At times, it was painful.
Painful because we used extract and didn’t jump right into an all-grain format. It’s probably okay to use extract in your first run, but it’s probably also true that you usually make better beers when you start from scratch. In our case, we made an English Brown using some light malt extract from More Beer, with some Crystal and chocolate grains in the boil and Cascade hops for 60 minutes and 10 minutes.
Painful because we made some mistakes. It was probably to be expected, and also not a big deal, but we shorted the boil a gallon, didn’t make sure the beer was 70-80 degrees before we pitched the yeast, and over-hopped the boil a bit. Eh, also to be expected.
Painful because it was a cold, windy day. Painful because it hailed on us and into the beer.
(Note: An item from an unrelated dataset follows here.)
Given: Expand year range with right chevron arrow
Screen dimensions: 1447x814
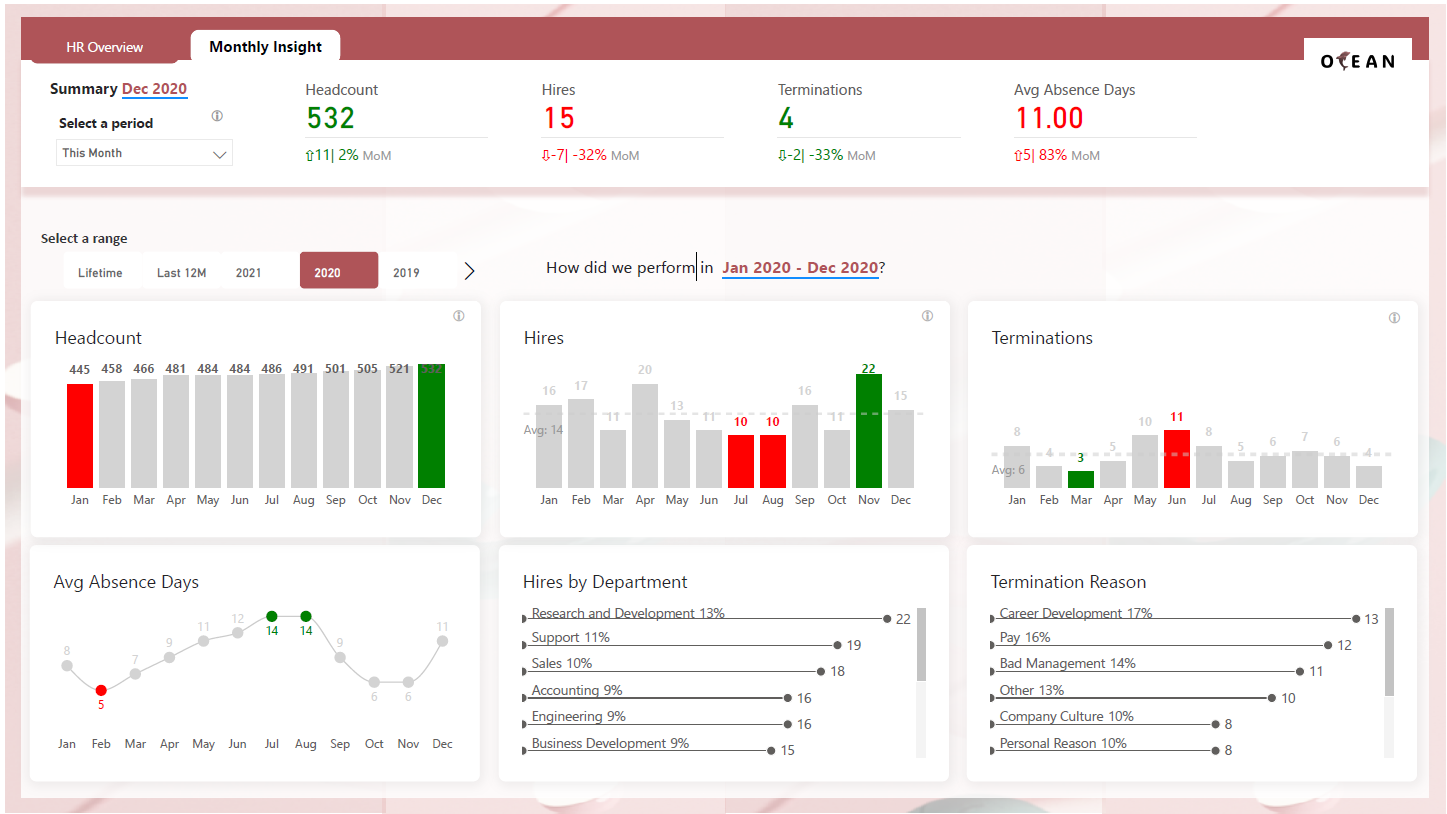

We didn’t have any control over it, it probably didn’t change the beer too much, and it did create a new name for our beer — Hail Beer! — but it was still a cold day.
Painful because the beer we were drinking while we were brewing was so good. We had the Reinaert Flemish Wild Ale, and it was a great beer that made me embarrassed for our beer that we were brewing. Somewhere between a Belgian double and a Saison, the Flemish Wild Ale is not for everyone, but it suited my palate. Less in your face than a lot of Belgians, and therefore more drinkable. But still nuanced and great. If our first beer can be half as good, we’ll have done something right.
It was a painful day, but it was a first step. I’m excited to brew a saison of my own as soon as we drink up this brown ale and practice a few more times. Pain always leads to gain, right?